There was a time when I used to write poetry. Being a fan of the romantic poets, what I wrote often came out in the style of Byron, Shelley or Wordsworth. During my university days, I had many of my poems published in the local tabloids. I shudder to reread them again for they are full of amateurishly lyrical lines, written in imitation of the masters. So much of them were on nostalgia for childhood and the solitude of city life.

Passions reign supreme when you are in the flush of youth. I had often thought that life was like fireworks: the sole purpose of life is to dazzle, to soar high and to express the innermost soul, no matter what the consequences. I believed in Romanticism perhaps to the extreme.

Sights and sounds consumed me.
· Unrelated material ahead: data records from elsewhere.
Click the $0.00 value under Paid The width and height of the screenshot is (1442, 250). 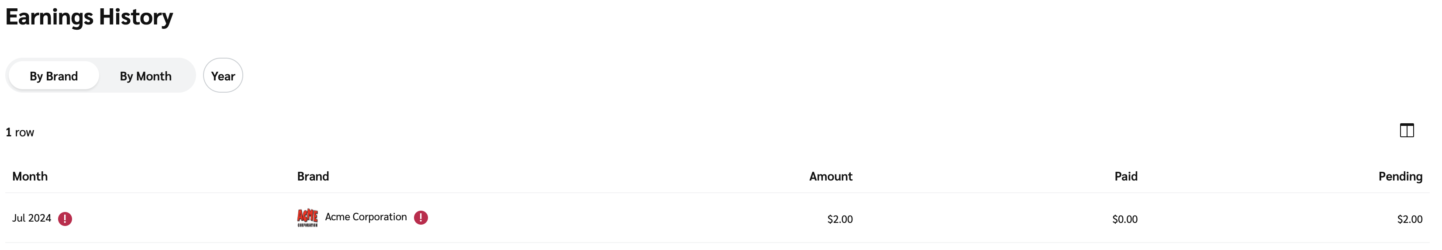[1125, 219]
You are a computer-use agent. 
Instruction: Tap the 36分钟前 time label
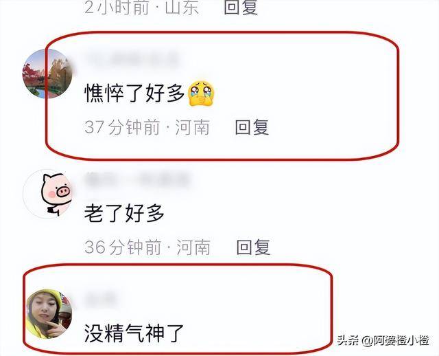123,247
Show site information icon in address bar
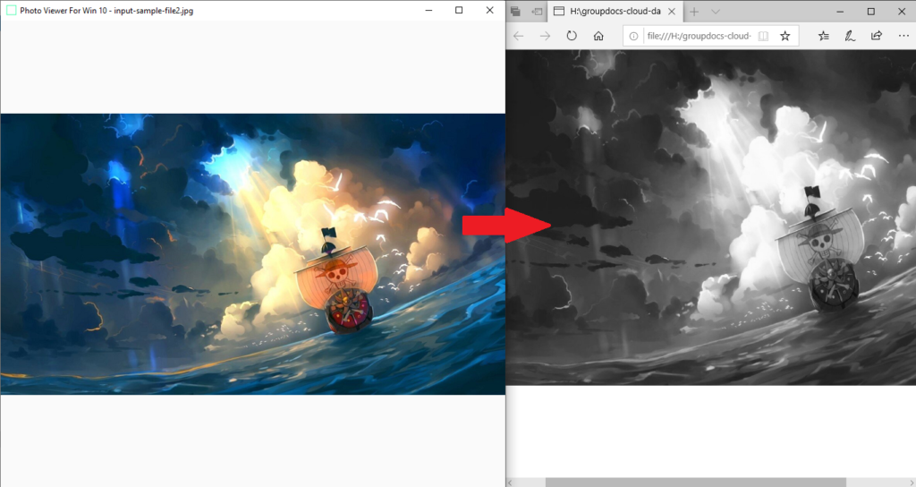 click(632, 37)
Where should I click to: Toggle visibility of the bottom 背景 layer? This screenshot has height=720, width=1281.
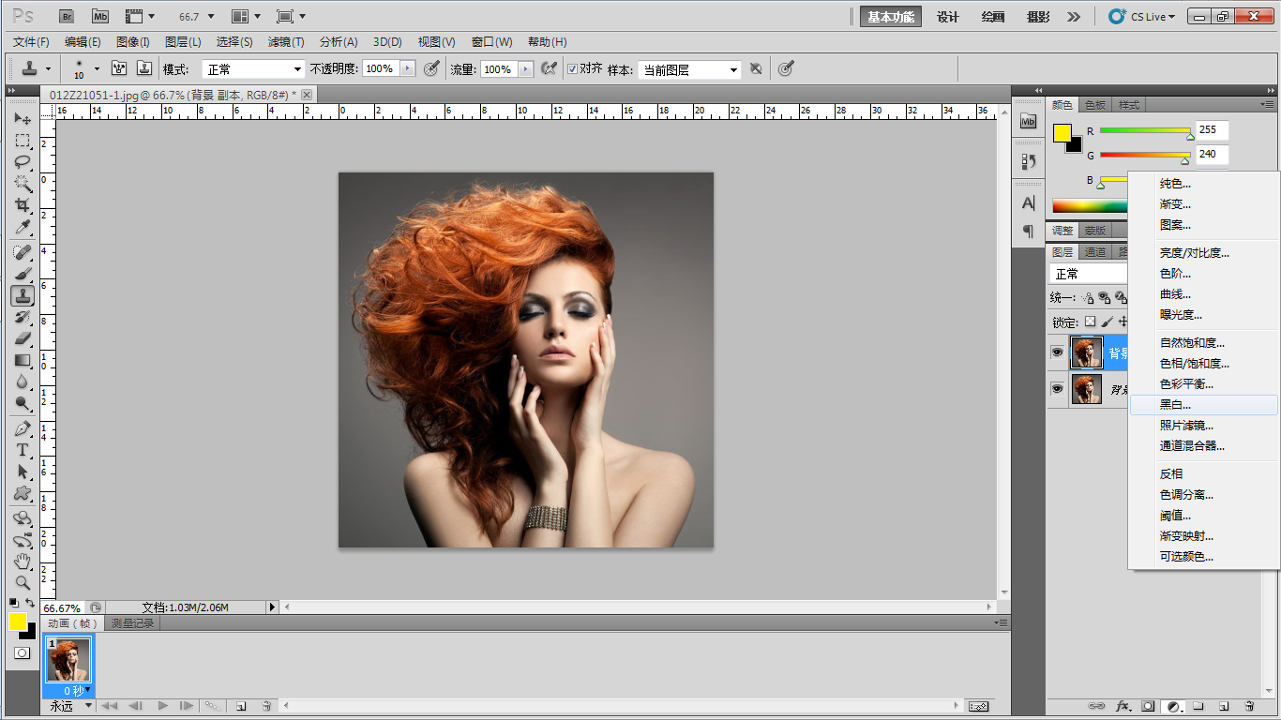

Music and movies were a big part of my life. To live was to be intoxicated by the senses. In Thoreau's words, "I wanted to live deep and suck out all the marrow of life". I wanted to rediscover that Noble Savage within that modern life had forced us to conceal. I was bedazzled by the lyricism Wong Kar Wai's movies. The effect of watching Days of Being Wild for the first time, at the Majestic Theatre in PJ Old Town, I remember, was quite life-changing.

I read Milan Kundera's Unbearable Lightness of Being, and felt the heaviness of my soul--the burden of responsibilities, the imprisonment of a soul that yearned to be free. I read Bertrand Russell deep into the night seeking to find a glimmer of insight from the philosophers of old, and in my darkest hours, I found mild solace in Sri Aurobindo's Integral Yoga.

Every night, I cut out my heart. But in the morning it was full again. The heart trumps the head all the time for the restless heart is ever-urging one to move, to strive, to sacrifice. Oh, the heart with all its intrigues and treacheries!

The heart has its reasons which reason knows nothing of. And I had complete faith in the wisdom of my heart then. But then the heart is an organ of fire. When it is inflamed, it is often beyond our control. And think not you can direct the course of love, for love, if it finds you worthy, directs your course.

Oh these deceits are strong almost as life.
Last night I dreamt I was in the labyrinth,
And woke far on. I did not know the place.